YOUR INSTRUCTIONS
Lines below that include "width" are the answer; copy each one.

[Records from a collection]
++++++
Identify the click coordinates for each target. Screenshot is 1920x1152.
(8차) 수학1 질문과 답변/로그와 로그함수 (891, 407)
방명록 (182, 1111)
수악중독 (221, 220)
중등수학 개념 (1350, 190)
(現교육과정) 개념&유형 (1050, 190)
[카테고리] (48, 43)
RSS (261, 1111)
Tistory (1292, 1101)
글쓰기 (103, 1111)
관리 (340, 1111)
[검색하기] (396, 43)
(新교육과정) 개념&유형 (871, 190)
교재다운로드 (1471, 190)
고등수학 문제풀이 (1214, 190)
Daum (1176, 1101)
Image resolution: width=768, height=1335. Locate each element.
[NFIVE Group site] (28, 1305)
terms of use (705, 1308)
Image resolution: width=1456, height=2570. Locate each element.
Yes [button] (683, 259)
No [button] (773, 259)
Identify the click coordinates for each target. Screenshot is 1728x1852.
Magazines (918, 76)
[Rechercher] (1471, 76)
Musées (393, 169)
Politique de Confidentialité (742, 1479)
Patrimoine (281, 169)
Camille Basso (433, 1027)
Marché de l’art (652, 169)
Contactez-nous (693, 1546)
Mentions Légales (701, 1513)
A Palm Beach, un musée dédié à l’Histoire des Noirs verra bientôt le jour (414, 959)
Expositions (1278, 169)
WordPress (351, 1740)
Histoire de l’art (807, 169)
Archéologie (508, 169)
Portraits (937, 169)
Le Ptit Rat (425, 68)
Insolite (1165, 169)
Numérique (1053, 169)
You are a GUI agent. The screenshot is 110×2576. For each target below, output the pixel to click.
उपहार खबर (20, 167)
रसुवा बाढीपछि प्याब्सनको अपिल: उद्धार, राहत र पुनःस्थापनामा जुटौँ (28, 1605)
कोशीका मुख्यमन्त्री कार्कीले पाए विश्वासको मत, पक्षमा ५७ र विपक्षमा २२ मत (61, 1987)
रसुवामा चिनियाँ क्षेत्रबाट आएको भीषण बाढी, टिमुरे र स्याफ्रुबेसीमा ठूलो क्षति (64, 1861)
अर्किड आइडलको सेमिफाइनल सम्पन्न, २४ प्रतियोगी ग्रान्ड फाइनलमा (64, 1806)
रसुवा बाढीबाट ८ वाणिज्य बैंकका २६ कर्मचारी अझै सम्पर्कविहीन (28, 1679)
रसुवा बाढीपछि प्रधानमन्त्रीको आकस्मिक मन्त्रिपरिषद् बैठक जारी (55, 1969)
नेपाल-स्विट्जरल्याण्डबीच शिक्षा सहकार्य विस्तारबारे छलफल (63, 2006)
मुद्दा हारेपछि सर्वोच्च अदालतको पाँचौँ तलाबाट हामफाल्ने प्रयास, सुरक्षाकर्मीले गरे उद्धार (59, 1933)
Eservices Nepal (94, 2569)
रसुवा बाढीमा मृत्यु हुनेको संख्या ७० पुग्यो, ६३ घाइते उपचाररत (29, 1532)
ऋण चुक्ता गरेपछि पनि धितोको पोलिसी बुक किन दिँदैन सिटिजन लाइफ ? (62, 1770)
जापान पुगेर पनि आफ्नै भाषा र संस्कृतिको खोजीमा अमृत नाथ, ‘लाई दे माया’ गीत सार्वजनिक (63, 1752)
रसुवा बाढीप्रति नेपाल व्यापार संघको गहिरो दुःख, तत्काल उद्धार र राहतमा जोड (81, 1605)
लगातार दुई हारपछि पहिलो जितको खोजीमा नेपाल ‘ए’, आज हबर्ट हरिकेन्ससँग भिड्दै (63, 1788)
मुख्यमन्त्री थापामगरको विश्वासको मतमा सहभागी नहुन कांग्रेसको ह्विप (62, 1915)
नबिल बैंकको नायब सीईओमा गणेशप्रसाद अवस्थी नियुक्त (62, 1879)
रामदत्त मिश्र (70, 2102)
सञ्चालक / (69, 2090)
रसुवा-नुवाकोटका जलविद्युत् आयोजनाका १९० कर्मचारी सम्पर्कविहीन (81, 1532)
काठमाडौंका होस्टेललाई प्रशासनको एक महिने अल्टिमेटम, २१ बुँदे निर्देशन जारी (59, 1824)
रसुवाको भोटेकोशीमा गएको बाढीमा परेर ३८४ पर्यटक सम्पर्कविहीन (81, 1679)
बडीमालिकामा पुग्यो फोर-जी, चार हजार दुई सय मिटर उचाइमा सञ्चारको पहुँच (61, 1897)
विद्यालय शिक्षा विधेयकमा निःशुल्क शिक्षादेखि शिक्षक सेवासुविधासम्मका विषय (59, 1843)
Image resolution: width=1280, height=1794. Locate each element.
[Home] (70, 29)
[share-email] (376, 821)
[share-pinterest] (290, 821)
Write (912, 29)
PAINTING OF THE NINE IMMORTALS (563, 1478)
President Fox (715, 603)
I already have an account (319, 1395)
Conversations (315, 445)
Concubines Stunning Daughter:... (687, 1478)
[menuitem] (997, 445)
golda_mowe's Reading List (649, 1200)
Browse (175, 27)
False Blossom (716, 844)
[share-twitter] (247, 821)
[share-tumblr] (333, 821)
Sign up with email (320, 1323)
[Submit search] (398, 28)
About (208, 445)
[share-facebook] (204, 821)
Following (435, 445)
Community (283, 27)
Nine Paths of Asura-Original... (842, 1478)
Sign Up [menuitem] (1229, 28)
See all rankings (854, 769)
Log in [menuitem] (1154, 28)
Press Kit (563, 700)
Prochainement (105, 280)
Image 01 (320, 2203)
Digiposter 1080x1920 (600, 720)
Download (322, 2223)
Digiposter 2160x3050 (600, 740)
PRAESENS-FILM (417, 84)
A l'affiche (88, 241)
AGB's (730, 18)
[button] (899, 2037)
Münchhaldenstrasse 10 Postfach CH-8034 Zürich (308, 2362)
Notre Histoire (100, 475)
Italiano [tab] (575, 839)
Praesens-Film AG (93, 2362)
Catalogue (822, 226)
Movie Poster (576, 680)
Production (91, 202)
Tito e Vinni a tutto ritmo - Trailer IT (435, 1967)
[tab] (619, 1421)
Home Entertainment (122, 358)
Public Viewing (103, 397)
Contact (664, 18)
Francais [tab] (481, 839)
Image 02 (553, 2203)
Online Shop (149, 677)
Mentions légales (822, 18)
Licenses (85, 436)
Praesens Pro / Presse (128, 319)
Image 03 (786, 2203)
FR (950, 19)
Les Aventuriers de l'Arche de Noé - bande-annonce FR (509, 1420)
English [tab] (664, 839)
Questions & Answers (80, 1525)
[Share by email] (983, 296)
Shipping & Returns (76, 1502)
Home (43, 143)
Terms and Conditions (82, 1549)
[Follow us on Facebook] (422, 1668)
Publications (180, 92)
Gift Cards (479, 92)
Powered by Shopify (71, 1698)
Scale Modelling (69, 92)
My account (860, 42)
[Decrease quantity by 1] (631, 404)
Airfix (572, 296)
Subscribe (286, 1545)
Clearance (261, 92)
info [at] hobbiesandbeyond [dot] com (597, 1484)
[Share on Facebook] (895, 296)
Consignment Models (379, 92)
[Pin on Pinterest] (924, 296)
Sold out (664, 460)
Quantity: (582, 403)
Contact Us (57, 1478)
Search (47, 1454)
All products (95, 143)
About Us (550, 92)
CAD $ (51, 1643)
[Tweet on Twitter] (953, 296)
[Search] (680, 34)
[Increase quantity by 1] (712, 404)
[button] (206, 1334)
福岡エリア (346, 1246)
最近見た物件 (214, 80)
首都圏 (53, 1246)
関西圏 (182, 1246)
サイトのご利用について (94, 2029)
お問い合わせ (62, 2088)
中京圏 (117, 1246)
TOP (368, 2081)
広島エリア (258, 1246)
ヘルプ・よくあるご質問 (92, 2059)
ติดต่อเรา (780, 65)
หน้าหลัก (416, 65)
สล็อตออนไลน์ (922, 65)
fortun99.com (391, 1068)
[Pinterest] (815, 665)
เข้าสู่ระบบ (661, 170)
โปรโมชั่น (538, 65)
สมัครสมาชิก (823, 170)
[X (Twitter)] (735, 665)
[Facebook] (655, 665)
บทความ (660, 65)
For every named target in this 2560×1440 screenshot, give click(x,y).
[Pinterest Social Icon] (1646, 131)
++++++
ANSWER FOR THIS EXERCISE
Image resolution: width=768, height=1335. Locate each element.
Image resolution: width=1456, height=2570. Locate each element.
Image resolution: width=1280, height=1794. Locate each element.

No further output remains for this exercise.